Il Direttore delle monoposto della FIA, Nikolas Tombazis, ha aperto la porta a possibili cambiamenti nei futuri piani di motorizzazione della Formula 1, affermando che lo sport non può fare troppo affidamento sui costruttori.
I regolamenti sulle power unit per il 2026 sono stati concepiti per dare inizio a una nuova era per la F1. Sono stati creati per rendere il campionato più attraente per le principali case automobilistiche e per riflettere la crescente spinta verso l'elettrificazione. Queste regole hanno contribuito all'ingresso di Audi in questo sport, mentre General Motors ha in programma l'ingresso di Cadillac. Anche Honda ha deciso di tornare, mentre Ford è tornata come partner di Red Bull Powertrains.
Tuttavia, Tombazis ha ammesso che la situazione è cambiata da quando sono state approvate quelle regole: "Prima di tutto, è vero, il panorama politico è cambiato", ha detto Tombazis, citato da RacingNews365.
Ha spiegato che in passato i produttori erano convinti che le auto elettriche avrebbero sostituito completamente i motori a benzina: "Quando abbiamo discusso gli attuali regolamenti, le aziende automobilistiche, che erano molto coinvolte, ci hanno detto che non avrebbero mai più prodotto un motore a combustione interna, uno nuovo", ha detto.
Tombazis ha aggiunto che queste previsioni non si sono avverate così rapidamente come ci si aspettava: "Dovevano essere eliminate gradualmente ed entro un anno sarebbero diventate completamente elettriche; ovviamente, questo non è accaduto", ha detto.

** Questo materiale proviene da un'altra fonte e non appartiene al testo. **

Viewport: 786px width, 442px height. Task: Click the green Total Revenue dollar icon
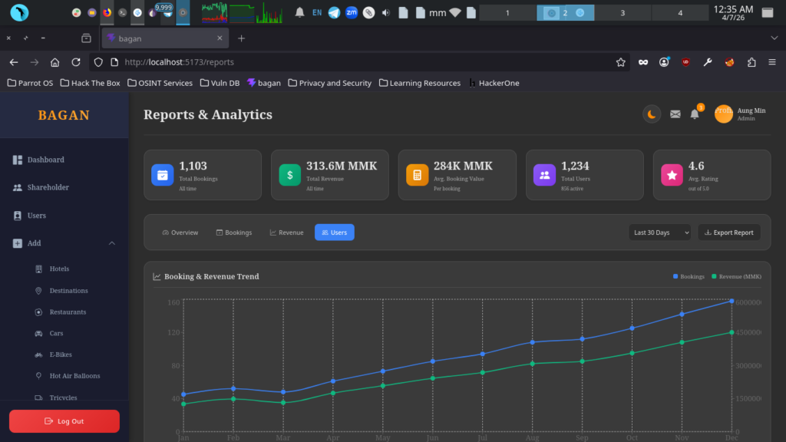[289, 175]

Tuttavia, ha sottolineato che l'elettrificazione è ancora importante, evidenziando anche l'importanza dei carburanti sostenibili in Formula 1. "In secondo luogo, credo che una delle storie di cui non si parla spesso, perché non è qualcosa di visibile, è che, naturalmente, abbiamo optato per carburanti completamente sostenibili, e credo che il risultato sia stato ragionevolmente buono", ha spiegato.

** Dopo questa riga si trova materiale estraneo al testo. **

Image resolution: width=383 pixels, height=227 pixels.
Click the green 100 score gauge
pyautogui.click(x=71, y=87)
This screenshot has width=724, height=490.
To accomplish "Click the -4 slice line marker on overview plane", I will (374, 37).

Tombazis ha anche detto che la Formula 1 deve proteggersi dal dipendere troppo da aziende esterne: "Dobbiamo proteggere lo sport dalla situazione macroeconomica mondiale, il che significa che non possiamo essere ostaggio di aziende automobilistiche che decidono di far parte o meno del nostro sport", ha detto.
Pur accogliendo con favore il coinvolgimento dei costruttori, ha precisato che il campionato deve rimanere sicuro anche se questi dovessero abbandonare in futuro: "Vogliamo che facciano parte del nostro sport, assolutamente", ha aggiunto Tombazis.
Le discussioni sulla prossima serie di regole per i motori, prevista per il 2031, sono già iniziate. Tombazis ha detto che le decisioni devono essere prese in anticipo perché la costruzione di una nuova power unit richiede anni di lavoro: "Se vogliamo cambiare qualcosa per il prossimo ciclo, dobbiamo iniziare a discuterne molto presto, perché il tempo necessario per realizzare una power unit, un motore e tutto il resto è piuttosto lungo", ha detto.